[begin Excerpted passage]

I have two 120Ah batteries.
I would think your fridge should use less than 70Wx24hr = 1680W (140AH) - ie: should cycle on & off under thermostat - perhaps you could advise the Waeco Model for the gurus on here to give you their estimation of its 24hr useage.
A couple of comments on solar panels from my experience. Big standard panels may not be best in mobile use and risk cracking the glass front panel. So smaller ones are better for that and also for the problem of shading which occures on a van or MH. A small shaded area on a panel can reduce the output down to nil, so if you have many panels it is better for random shade which you get camping as the sun travels over the sky. Best solar is on that treeless plane, worst camping spot
You should look further on ebay but these look alright to match up with your existing panels. https://www.ebay.com.au/itm/12V-Solar-Panel-150W-Monocrystalline-Caravan-Boat-Camping-Battery-Power-Charge/332515586409?epid=22012787390&hash=item4d6b793169:g:3YEAAOSwlxRaelE~
4 of them will be 600W nominal plus your 246W of existing panels.WOW 846 Watts nominal for only $490.20 delivered (with the special discount). Look for the VMP (Max Power Voltage) of around 17-18Volts to match the other ones, close enough.

[end Excerpted passage]
[begin Excerpted records]

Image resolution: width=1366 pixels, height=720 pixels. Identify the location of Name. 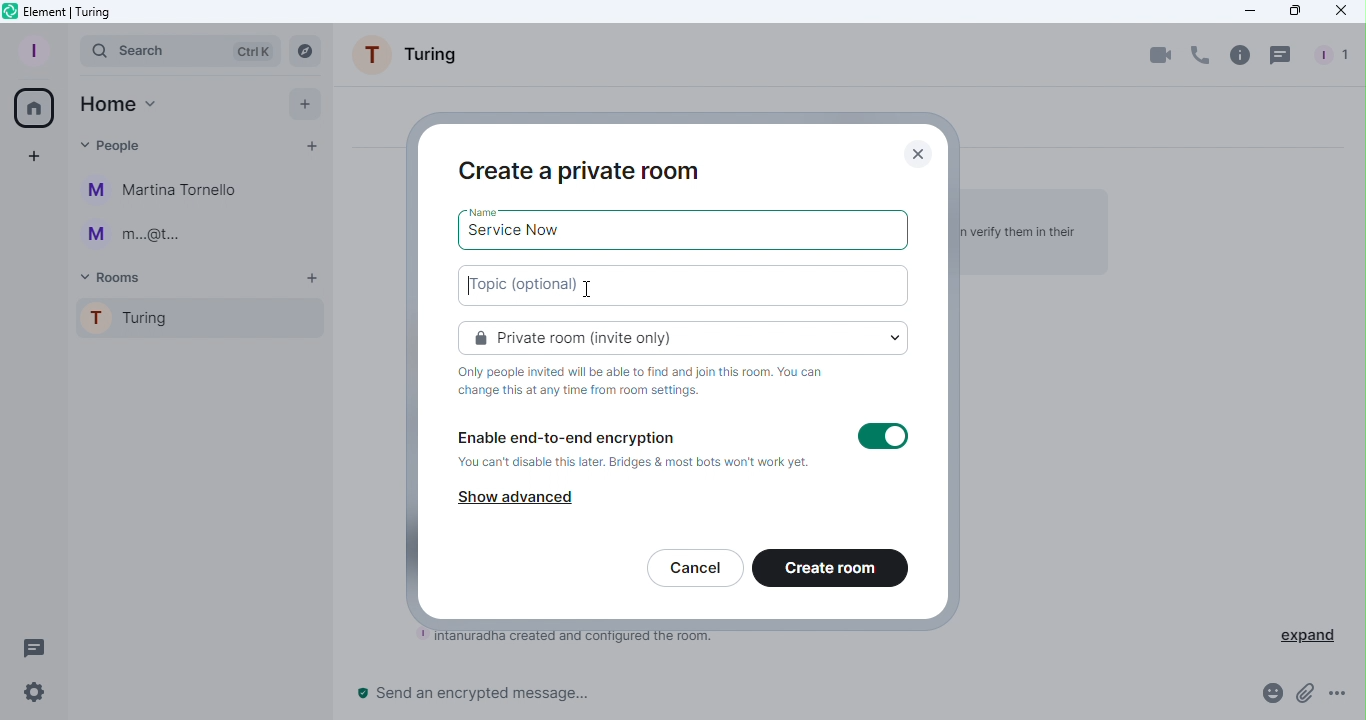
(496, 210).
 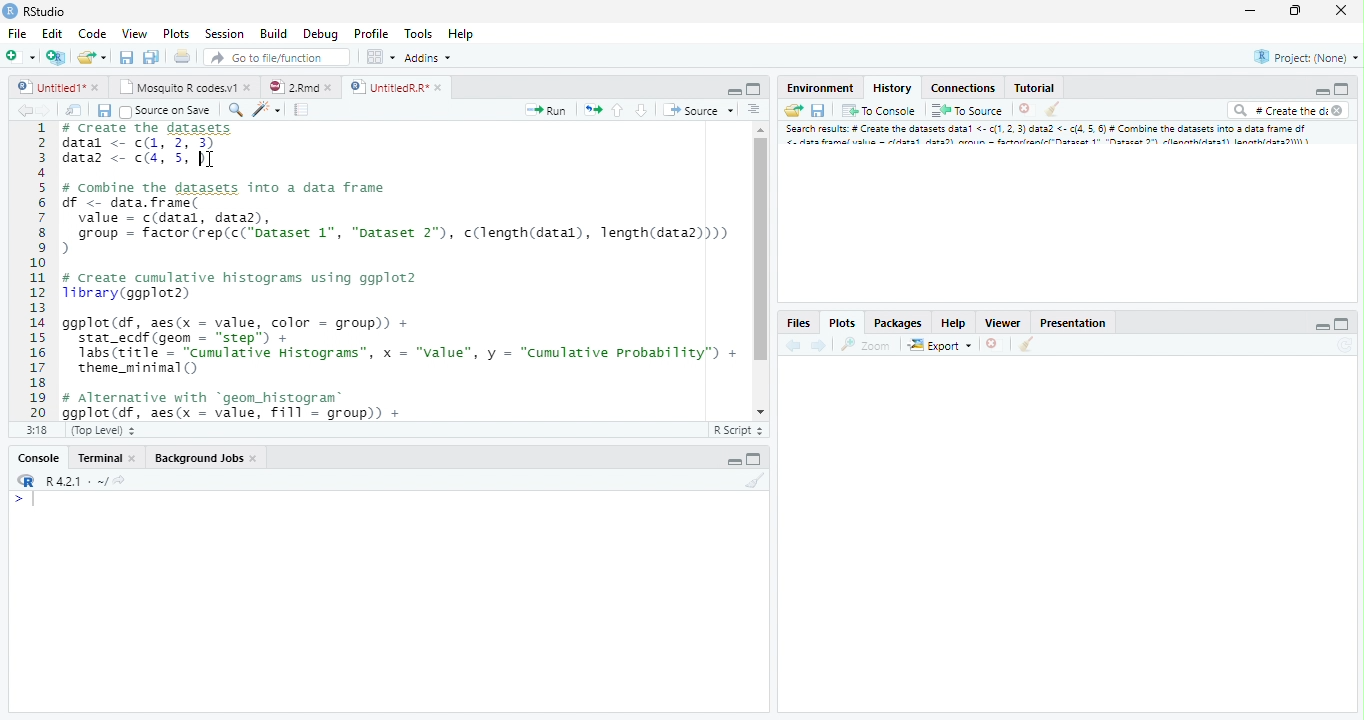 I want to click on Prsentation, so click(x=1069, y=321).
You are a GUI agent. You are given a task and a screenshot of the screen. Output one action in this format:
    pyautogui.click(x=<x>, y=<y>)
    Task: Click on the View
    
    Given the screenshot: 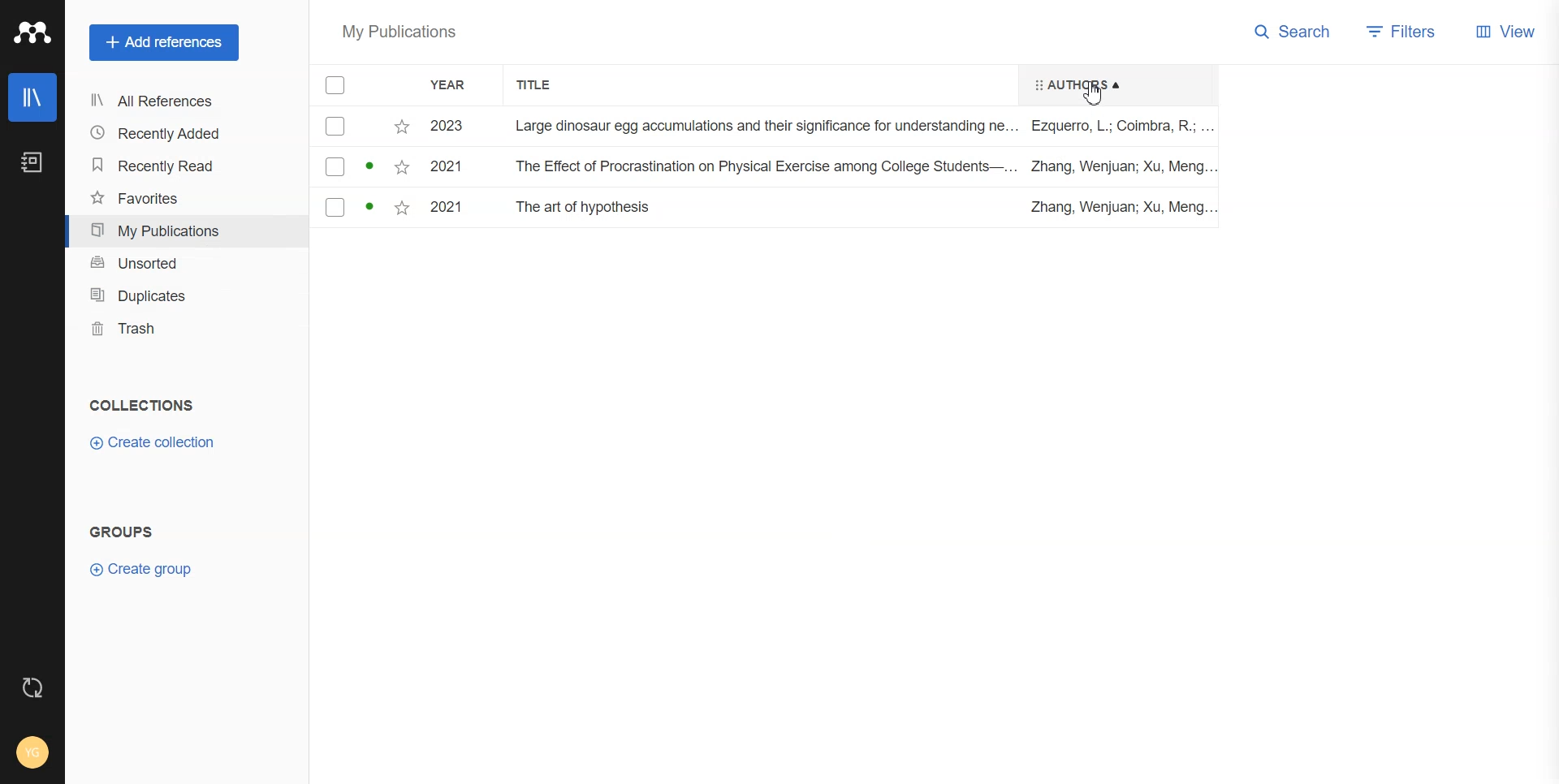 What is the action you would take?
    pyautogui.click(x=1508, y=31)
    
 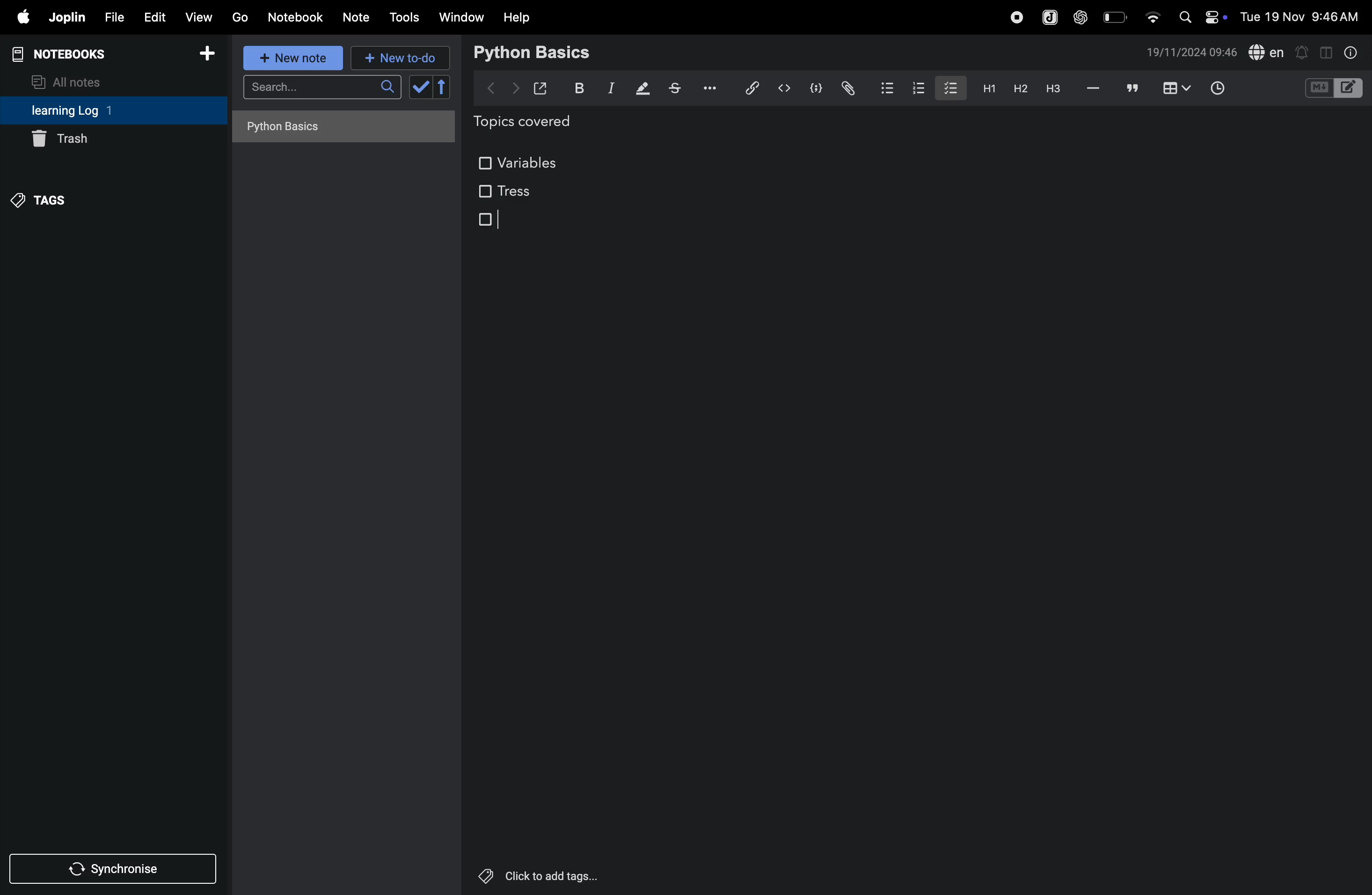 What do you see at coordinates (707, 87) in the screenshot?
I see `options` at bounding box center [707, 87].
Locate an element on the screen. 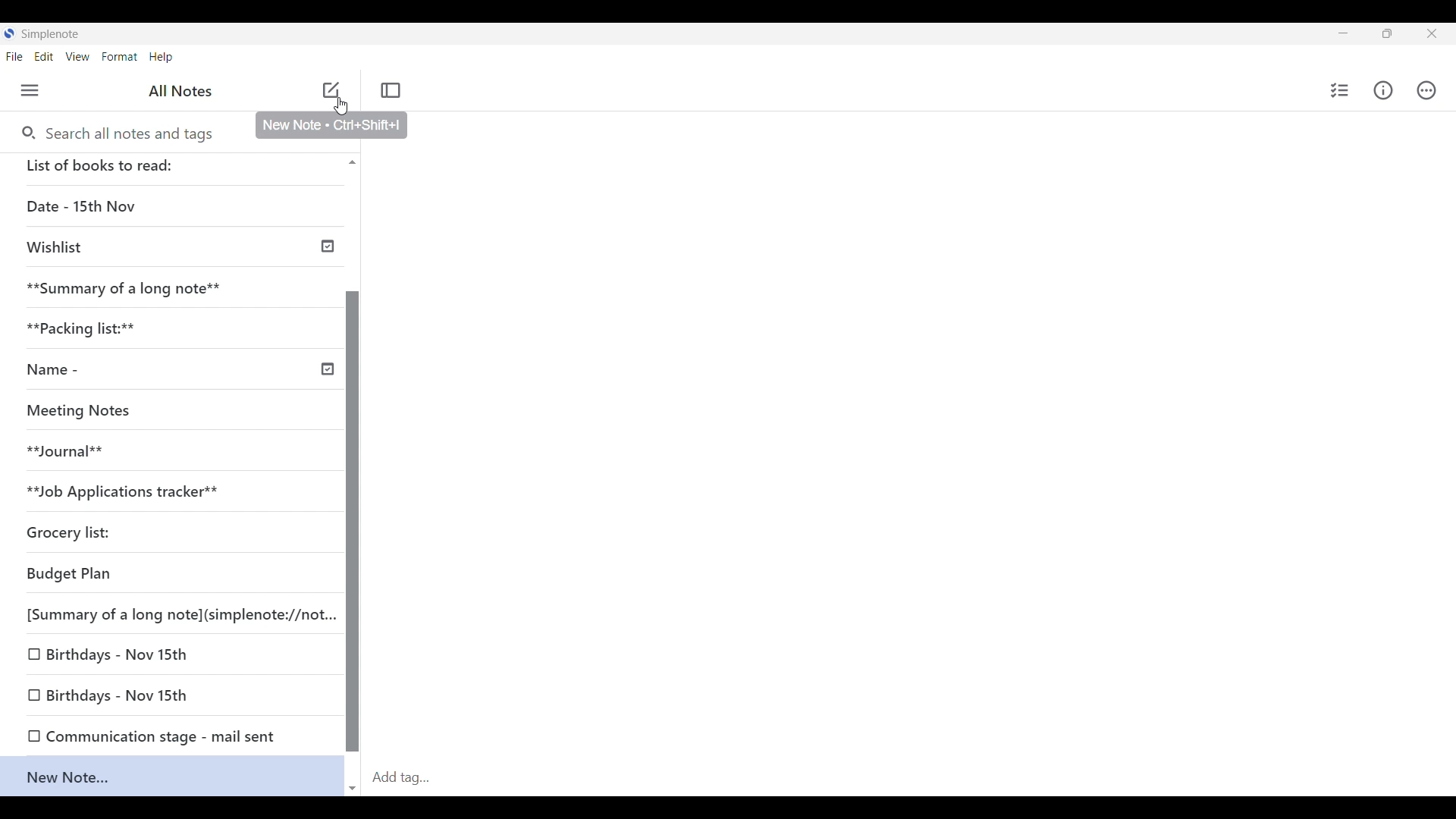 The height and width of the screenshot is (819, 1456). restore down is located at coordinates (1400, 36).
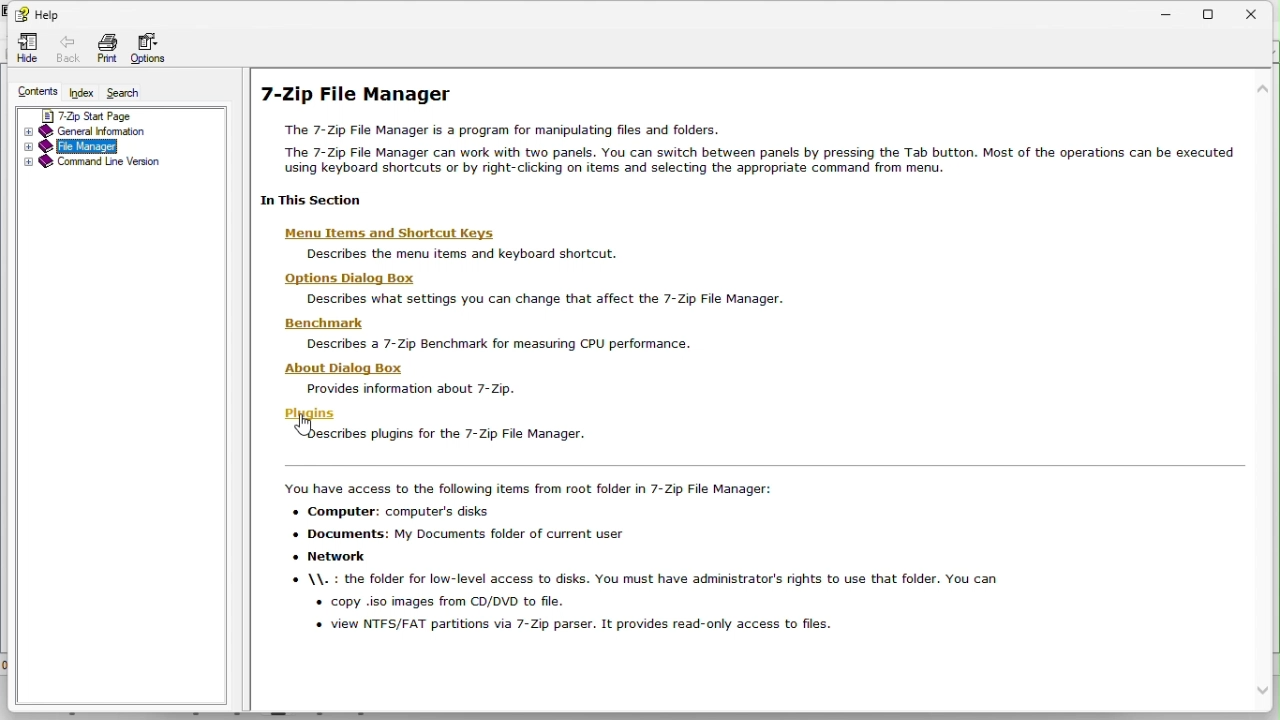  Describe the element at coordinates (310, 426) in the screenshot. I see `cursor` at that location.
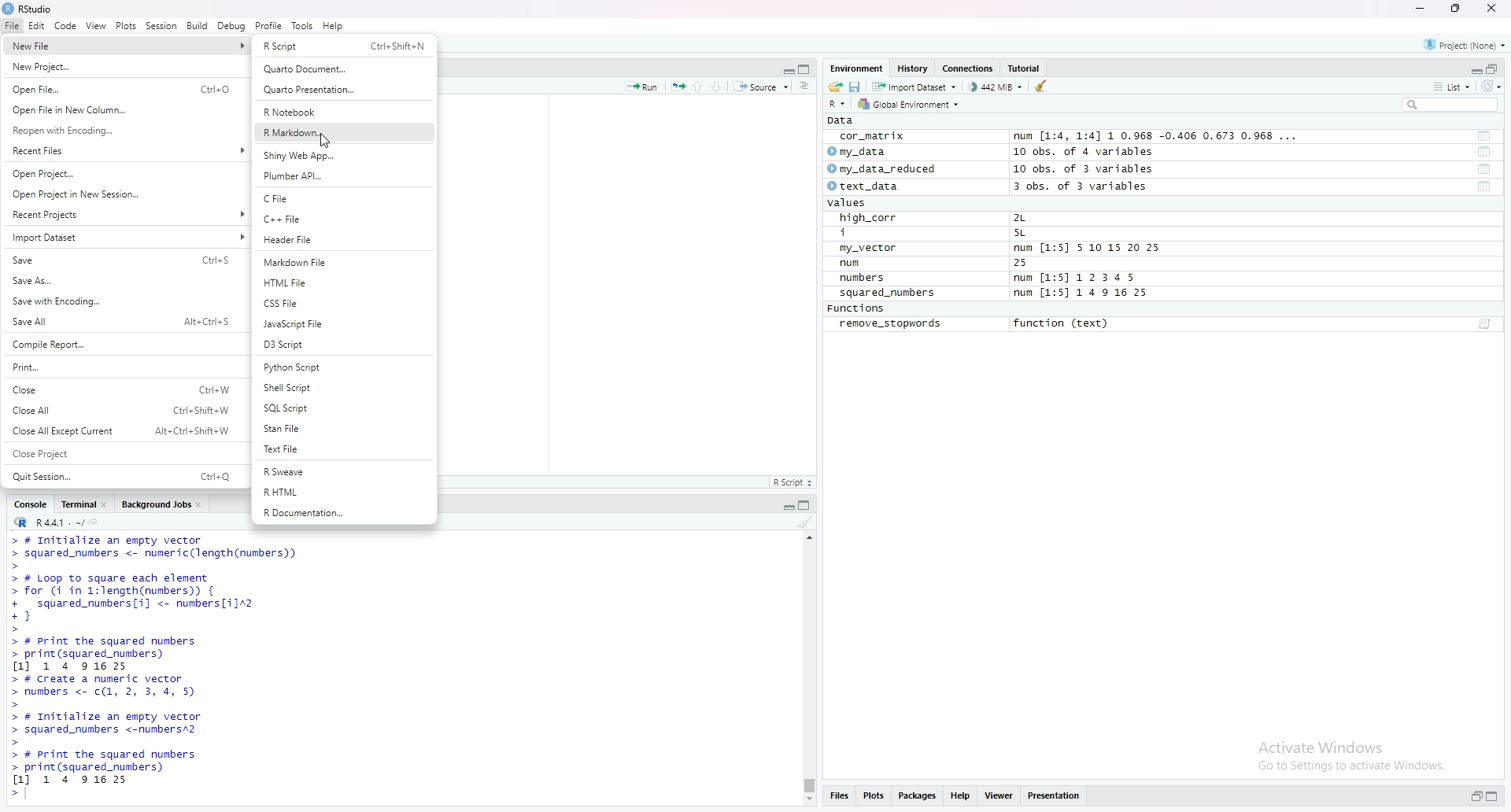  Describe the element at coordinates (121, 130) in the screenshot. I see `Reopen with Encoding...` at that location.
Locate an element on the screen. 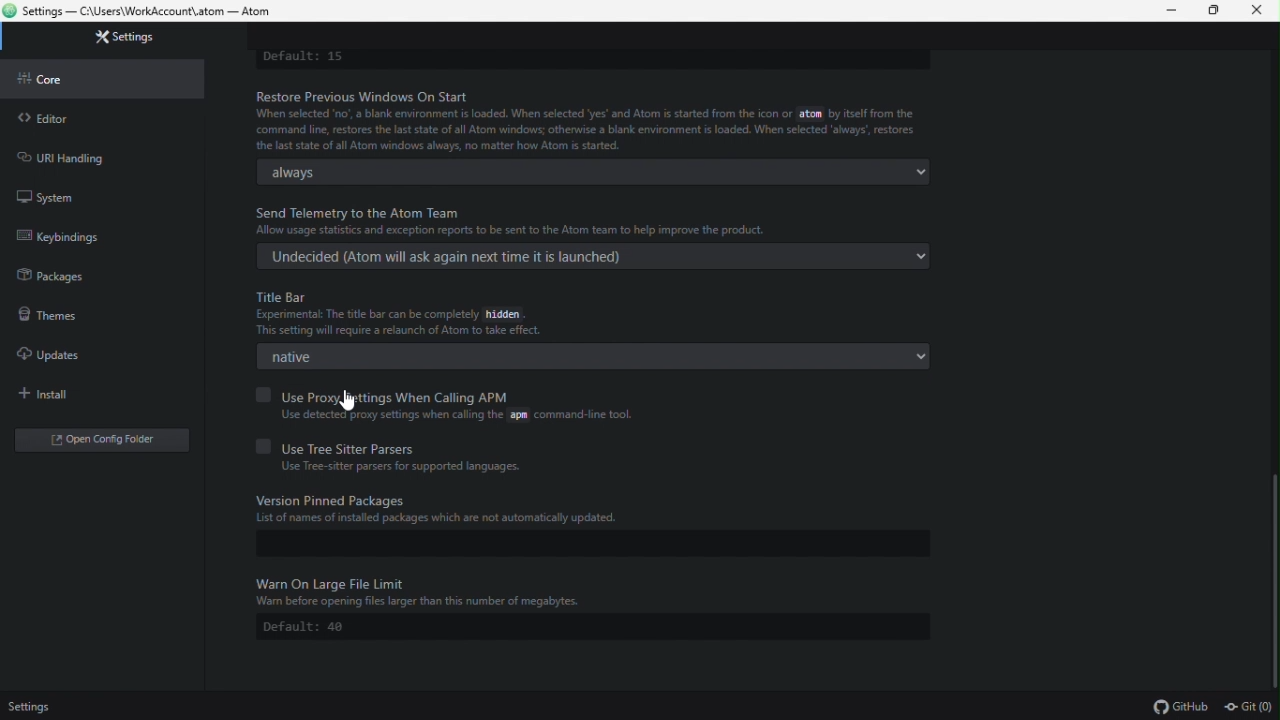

[end Excerpted records]

**Written request**
Write out the part of the solar power post between "I would think" and "its 24hr useage.", inclusive. The lines are separate material with no connection to the solar power post.

**Completed task**
I would think your fridge should use less than 70Wx24hr = 1680W (140AH) - ie: should cycle on & off under thermostat - perhaps you could advise the Waeco Model for the gurus on here to give you their estimation of its 24hr useage.